begin SOURCE TEXT

Our oldest daughter was turning 10 and this seemed like cause for a celebration. As parents, we had managed to keep her alive and well for an entire decade. I haven’t been able to keep a houseplant alive that long, and they require much less than a child, so as my husband and I exchanged high-fives, we were likely feeling a little smug which would explain the momentary lapse of judgement we experienced when we suggested going out to a “fancy” restaurant for her birthday dinner.

Our children eat at restaurants frequently enough. At ten and six, they possess a modicum of self-control and basic table manners. Sure, they fart and burp during dinner at home, but we’d remind them enough times to act like princesses. And this was a special occasion, after all.

In my mind, we were all going to dress up nice, have a delicious meal, and make a wonderful memory. But over the course of our parenting, there have been a lot of those Expectation vs. Reality moments, and this was no exception.

end SOURCE TEXT

▶ _REQUIRED TASKS_
- A) Reproduce the part of the birthday dinner essay between "Our children eat" and "was no exception.", inclusive.
- B) Carry on with the birthday dinner essay, picking up right after its final sentence.

begin EXTRACTED DATA

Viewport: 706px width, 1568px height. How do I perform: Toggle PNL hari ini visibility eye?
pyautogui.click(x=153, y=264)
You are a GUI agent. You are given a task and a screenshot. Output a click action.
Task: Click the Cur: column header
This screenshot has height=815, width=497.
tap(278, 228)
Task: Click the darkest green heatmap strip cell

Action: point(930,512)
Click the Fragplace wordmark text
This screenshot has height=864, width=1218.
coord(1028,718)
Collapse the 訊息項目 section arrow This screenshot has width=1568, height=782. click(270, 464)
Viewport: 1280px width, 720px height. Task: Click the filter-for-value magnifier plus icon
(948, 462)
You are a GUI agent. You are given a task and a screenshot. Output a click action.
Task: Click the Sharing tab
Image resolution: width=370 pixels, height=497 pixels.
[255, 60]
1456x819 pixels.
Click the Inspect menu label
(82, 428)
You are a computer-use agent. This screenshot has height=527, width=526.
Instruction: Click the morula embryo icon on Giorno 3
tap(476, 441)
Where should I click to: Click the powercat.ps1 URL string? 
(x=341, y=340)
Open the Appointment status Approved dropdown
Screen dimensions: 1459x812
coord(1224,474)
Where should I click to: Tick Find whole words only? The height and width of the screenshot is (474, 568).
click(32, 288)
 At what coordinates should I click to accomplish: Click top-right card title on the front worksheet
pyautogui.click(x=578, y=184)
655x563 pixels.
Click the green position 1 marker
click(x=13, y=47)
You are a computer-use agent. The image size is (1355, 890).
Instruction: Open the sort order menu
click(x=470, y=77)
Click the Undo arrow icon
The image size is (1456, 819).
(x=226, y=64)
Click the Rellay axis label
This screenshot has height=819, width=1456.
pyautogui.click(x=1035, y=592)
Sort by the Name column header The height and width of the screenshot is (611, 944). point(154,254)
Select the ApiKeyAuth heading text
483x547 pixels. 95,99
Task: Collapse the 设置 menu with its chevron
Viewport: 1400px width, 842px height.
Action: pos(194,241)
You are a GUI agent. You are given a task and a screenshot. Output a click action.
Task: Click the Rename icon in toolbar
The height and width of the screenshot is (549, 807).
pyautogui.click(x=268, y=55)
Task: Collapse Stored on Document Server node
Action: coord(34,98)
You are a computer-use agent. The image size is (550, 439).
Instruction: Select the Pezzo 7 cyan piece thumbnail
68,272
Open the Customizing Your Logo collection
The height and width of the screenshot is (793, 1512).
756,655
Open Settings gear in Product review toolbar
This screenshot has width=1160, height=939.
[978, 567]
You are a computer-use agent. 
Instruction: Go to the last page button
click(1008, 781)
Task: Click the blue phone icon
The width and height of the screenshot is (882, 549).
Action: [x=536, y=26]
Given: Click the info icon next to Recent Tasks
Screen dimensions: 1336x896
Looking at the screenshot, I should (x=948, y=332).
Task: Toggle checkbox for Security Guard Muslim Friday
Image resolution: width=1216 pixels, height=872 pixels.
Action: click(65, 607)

end EXTRACTED DATA

▶ _RESULTS OF THE EXERCISE_
- A)
Our children eat at restaurants frequently enough. At ten and six, they possess a modicum of self-control and basic table manners. Sure, they fart and burp during dinner at home, but we’d remind them enough times to act like princesses. And this was a special occasion, after all.

In my mind, we were all going to dress up nice, have a delicious meal, and make a wonderful memory. But over the course of our parenting, there have been a lot of those Expectation vs. Reality moments, and this was no exception.

- B)
Red flag number one appeared when I was leaving work and mentioned to a co-worker that we were taking our daughter to the steakhouse for her birthday dinner. He commented that she must have a sophisticated palate, and I chuckled.

No. She’s quite picky, actually, I answered in my head, but it was too late to second-guess our decision. Our reservation was in a few hours and I wasn’t even home from work yet.

I guess the next red flag should have been that my youngest daughter didn’t even have an appropriate coat to wear. I might have remembered the last time she dressed up for the daddy-daughter dance and we made her wear her velvet cape from her Little Red Riding Hood Halloween costume. I might have remembered that her winter jacket was a puffy neon-pink hand-me-down from her sister that was two sizes too big and that most days she ran around the house naked. As we were all scrambling to get out the door, I didn’t notice her choice in outerwear till we were already in the car.

“You can’t wear that jean jacket to the restaurant.”

“Daddy said I could.”

“Well, you can’t. The sleeves are filthy. And what’s that green stuff?”

She looked down and answered matter-of-factly, “Avocado.”

“You’re just going to not wear a coat, I guess.”

“But I’m cold.” She whined.

“You won’t be cold in the restaurant. Daddy will drop us off out front.”

As it turned out, she was cold in the restaurant, and she didn’t fail to remind us of it. All… Night… Long.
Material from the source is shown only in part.